Instructions for the task
In the listing below, find the line that contains "Where should I click to: Zoom" and the line that contains "Open the Window". Quote both and every line between them, exactly, and nothing more.

Given information: Begin

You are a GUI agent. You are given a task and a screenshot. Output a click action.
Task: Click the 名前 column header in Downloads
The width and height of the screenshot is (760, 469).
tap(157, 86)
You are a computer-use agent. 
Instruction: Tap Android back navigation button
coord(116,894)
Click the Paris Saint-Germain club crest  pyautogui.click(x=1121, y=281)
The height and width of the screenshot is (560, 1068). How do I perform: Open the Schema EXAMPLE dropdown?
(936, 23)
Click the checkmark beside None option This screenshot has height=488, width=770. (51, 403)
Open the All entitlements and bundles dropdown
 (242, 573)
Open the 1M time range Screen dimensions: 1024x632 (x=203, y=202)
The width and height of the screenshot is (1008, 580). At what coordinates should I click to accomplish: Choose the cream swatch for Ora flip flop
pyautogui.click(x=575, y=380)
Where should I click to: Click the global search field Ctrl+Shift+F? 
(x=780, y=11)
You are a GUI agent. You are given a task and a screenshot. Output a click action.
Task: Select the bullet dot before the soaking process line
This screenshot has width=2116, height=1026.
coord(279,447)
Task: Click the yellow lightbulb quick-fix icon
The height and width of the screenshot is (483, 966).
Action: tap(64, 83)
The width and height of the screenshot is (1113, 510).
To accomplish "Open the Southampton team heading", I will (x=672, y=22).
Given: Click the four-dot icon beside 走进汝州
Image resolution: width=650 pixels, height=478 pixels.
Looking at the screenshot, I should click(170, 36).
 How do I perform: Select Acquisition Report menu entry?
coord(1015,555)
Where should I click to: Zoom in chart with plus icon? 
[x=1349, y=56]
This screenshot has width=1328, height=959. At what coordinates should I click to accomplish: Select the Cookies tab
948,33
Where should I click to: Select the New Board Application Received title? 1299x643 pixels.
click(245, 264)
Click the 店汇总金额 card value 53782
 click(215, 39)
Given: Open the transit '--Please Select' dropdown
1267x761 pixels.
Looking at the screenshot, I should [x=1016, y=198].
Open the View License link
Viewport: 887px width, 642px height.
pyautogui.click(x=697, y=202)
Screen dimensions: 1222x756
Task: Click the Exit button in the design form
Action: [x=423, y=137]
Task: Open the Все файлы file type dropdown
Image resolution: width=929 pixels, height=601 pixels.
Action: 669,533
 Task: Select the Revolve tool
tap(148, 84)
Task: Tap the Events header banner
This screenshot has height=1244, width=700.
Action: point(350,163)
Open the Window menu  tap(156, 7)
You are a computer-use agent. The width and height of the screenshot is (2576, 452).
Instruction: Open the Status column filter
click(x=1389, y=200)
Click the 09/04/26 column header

Given information: End

Solution for this task
Where should I click to: Zoom in chart with plus icon? 
[x=1349, y=56]
This screenshot has width=1328, height=959. At what coordinates should I click to accomplish: Select the Cookies tab
948,33
Where should I click to: Select the New Board Application Received title? 1299x643 pixels.
click(245, 264)
Click the 店汇总金额 card value 53782
 click(215, 39)
Given: Open the transit '--Please Select' dropdown
1267x761 pixels.
Looking at the screenshot, I should [x=1016, y=198].
Open the View License link
Viewport: 887px width, 642px height.
pyautogui.click(x=697, y=202)
Screen dimensions: 1222x756
Task: Click the Exit button in the design form
Action: [x=423, y=137]
Task: Open the Все файлы file type dropdown
Image resolution: width=929 pixels, height=601 pixels.
Action: 669,533
 Task: Select the Revolve tool
tap(148, 84)
Task: Tap the Events header banner
This screenshot has height=1244, width=700.
Action: point(350,163)
Open the Window menu  tap(156, 7)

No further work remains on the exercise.